Desprairies’s mother was 19 years old when the occupation started. Always careful to keep her identity a secret, she worked as a poster propagandist for the Vichy regime and its Nazi leaders, coming up with catchy art and slogans. “Everybody used pseudonyms from very early on during the occupation,” Desprairies said. “It’s as if they all knew that things were going to end badly.”
Desprairies’s mother was 24 when her first husband died. “She felt like she had lived everything that was worth living,” Desprairies said of her mother, “and yet after that she was married to my father for 58 years — a man who bored her a lot.”
One of Desprairies’s most lasting memories of her mother, which is brought to life in her novel, is of her removing a pile of posters atop her wardrobe to look at them one last time before she burned them.
“I remember those posters very well,” Desprairies said.
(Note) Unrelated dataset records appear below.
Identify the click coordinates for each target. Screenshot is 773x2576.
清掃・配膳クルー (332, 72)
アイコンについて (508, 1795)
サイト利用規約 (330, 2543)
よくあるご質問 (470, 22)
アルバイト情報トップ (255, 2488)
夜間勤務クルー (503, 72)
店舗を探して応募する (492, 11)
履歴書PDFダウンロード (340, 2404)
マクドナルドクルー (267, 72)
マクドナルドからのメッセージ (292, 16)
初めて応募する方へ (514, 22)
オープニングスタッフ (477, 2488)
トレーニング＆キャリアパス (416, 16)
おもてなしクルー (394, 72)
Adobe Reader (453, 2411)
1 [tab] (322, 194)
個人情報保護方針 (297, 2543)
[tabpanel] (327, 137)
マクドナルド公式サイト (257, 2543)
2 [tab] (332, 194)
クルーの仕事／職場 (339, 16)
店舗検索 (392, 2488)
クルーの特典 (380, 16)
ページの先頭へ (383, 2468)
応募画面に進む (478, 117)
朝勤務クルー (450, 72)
Among the stack was the notorious Nazi propaganda poster Affiche Rouge, which was distributed by Vichy France in 1944, to discredit 23 immigrant fighters in the French resistance, known as the Manouchian Group.
Desprairies alludes to her mother’s propaganda activities but is careful not to divulge too much detail. “I don’t like to answer questions that are too personal, because my family is very angry with me at the moment because of my book,” she said.
This is notably true of her brother, she said. He supported her while she was writing “The Propagandist,” but “completely reversed his point of view and denied everything” once the book came out.
She continued: “Perhaps when you go out on a limb like this you must have nothing left to lose.”
Lehrer, Desprairies’s translator, noted that the book’s success in France meant that there was no way that her family members could divorce themselves from the novel. “As an insight into the collaboration from the inside, it’s an unbelievably brave book,” Lehrer said. “The fact that so few books of this kind have been written tells you how sensitive this subject remains in France even so long after the war.”
Despite her family’s lack of support, Desprairies has no regrets. “Everybody likes to be liked and feel at ease,” she said. “But at the end of the day I am free and perhaps nothing feels quite as good as that.”